Выбрать главу

— Да, внешне он культурный и обходительный,— говорила машинистка.— Он и за мной пытался ухаживать, а вчера в кино я его увидела с бывшей княгиней Ухтомской.

«Уж не о Ницше ли речь?» — подумал Шкодин и бросил быстрый взгляд на машинистку. Она была отнюдь не первой красавицей в городе. «Чем же она пленила Ницше?» — продолжал думать Шкодин. И вспомнил одну из бесед с начальником управления по совсем другому делу.

«Машинистка на интересующем разведку объекте — мечта шпиона,— говорил начальник управления.— Не каждый даже ответственный работник бывает так полно осведомлен о делах объекта, как нередко машинистка, поскольку она перепечатывает документацию».

По дороге в управление он мысленно разговаривал сам с собой: «Хайнц Видер? Немецкие товарищи охарактеризовали его как преданного делу Коммунистической партии. Германии, вне подозрений. Евгений Константинович — молодой советский инженер, комсомолец. Но с тем и другим надо обстоятельно переговорить. Павел Земцев? Надо прояснить его политическое лицо. Ухтомская? Уточнить, имеет ли отношение к Ницше?»

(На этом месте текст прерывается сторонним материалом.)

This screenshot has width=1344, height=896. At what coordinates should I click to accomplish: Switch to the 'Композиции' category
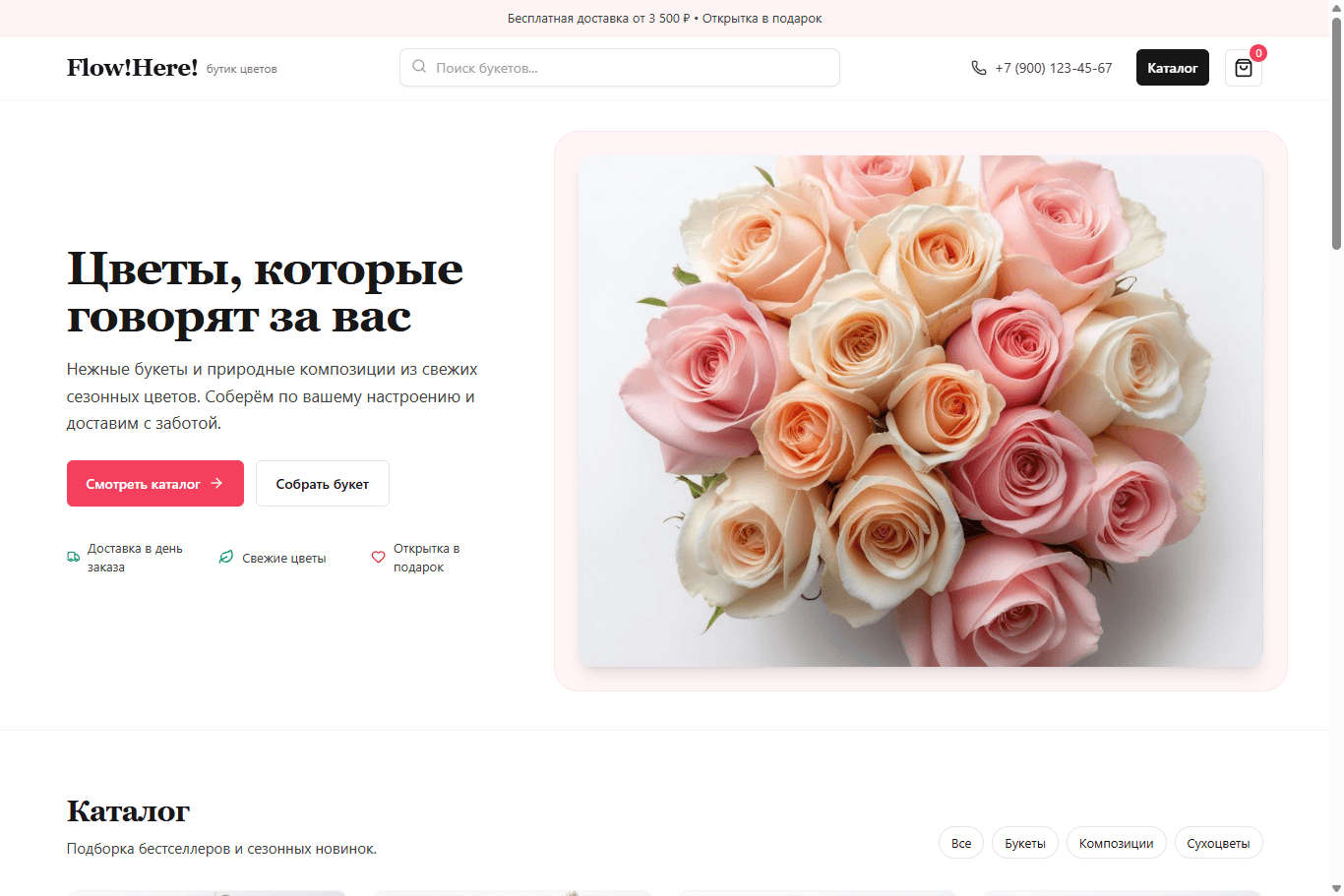coord(1116,842)
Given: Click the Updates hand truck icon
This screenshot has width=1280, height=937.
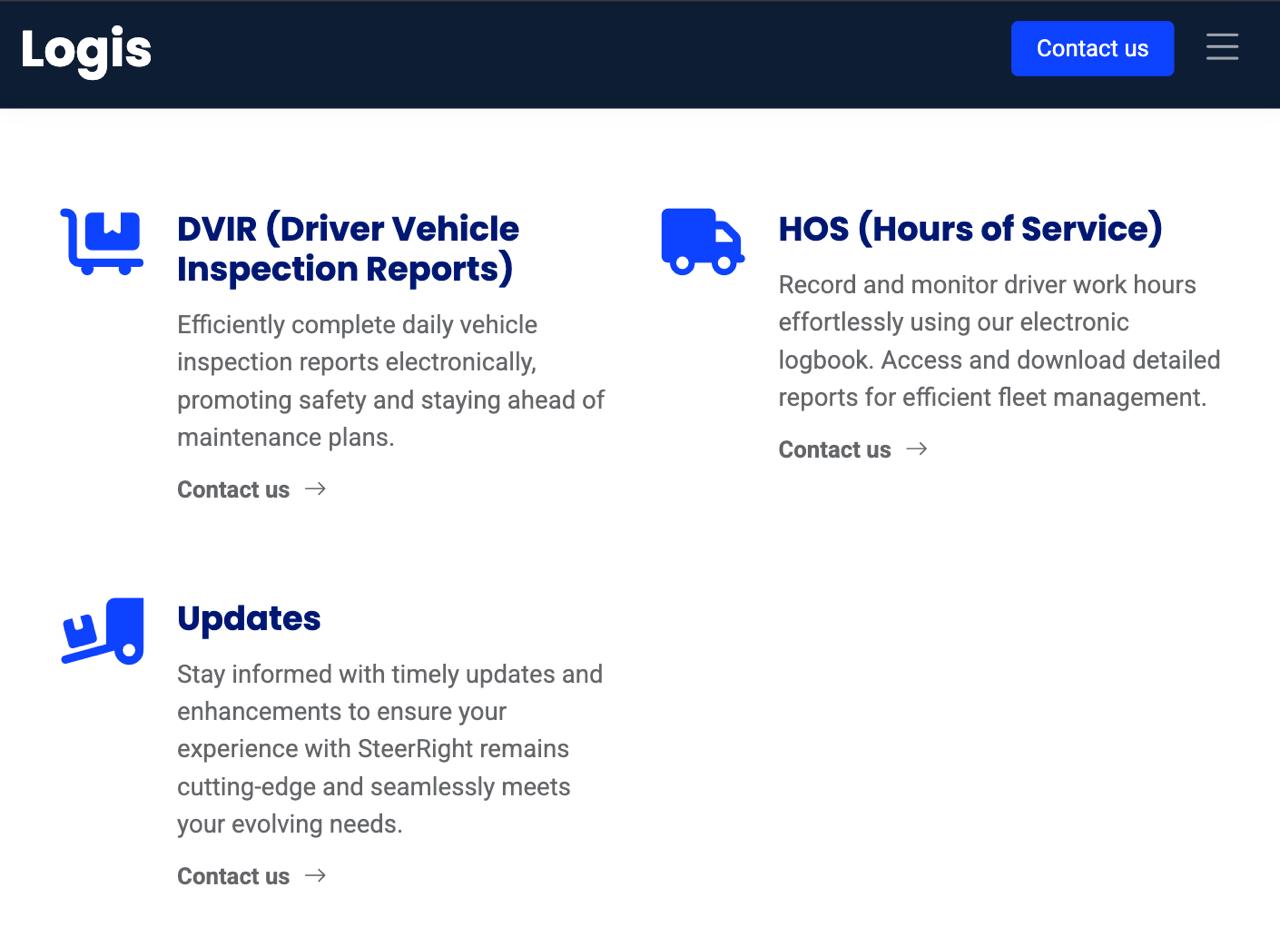Looking at the screenshot, I should [102, 631].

Шкодин обстоятельно доложил начальнику отдела Неугодову суть дела. Они вместе направились к начальнику управления. Он их внимательно выслушал, как всегда, был лаконичен:

— Немедленно приступить к проверке Ницше. Важно не спугнуть его. Осторожно изучать всех лиц, которые так или иначе с ним связаны. Возможно, он сколачивает, резидентуру. О всех существенных новостях по этому делу докладывать лично мне..

Участковый уполномоченный об Ухтомской рассказал: «Ухтомская — красивая, представительная женщина. Муж ее — князь. В гражданскую войну сбежал в Китай. Она работает конторщицей, проживает вместе с матерью — бывшей фрейлиной. По словам соседей, в последнее время у Ухтомской часто бывает инженер механического завода Ницше».

Проверка Павла Земцева показала, что он, будучи студентом Московского электротехнического института, занимался антисоветской агитацией и за это в 1934 году был лишен права проживания в столице.

Насчет Ухтомской у Шкодина не было определенного мнения. Быть может, просто амурные дела? А вот то, что Ницше спелся с Земцевым, было более, чем вероятно.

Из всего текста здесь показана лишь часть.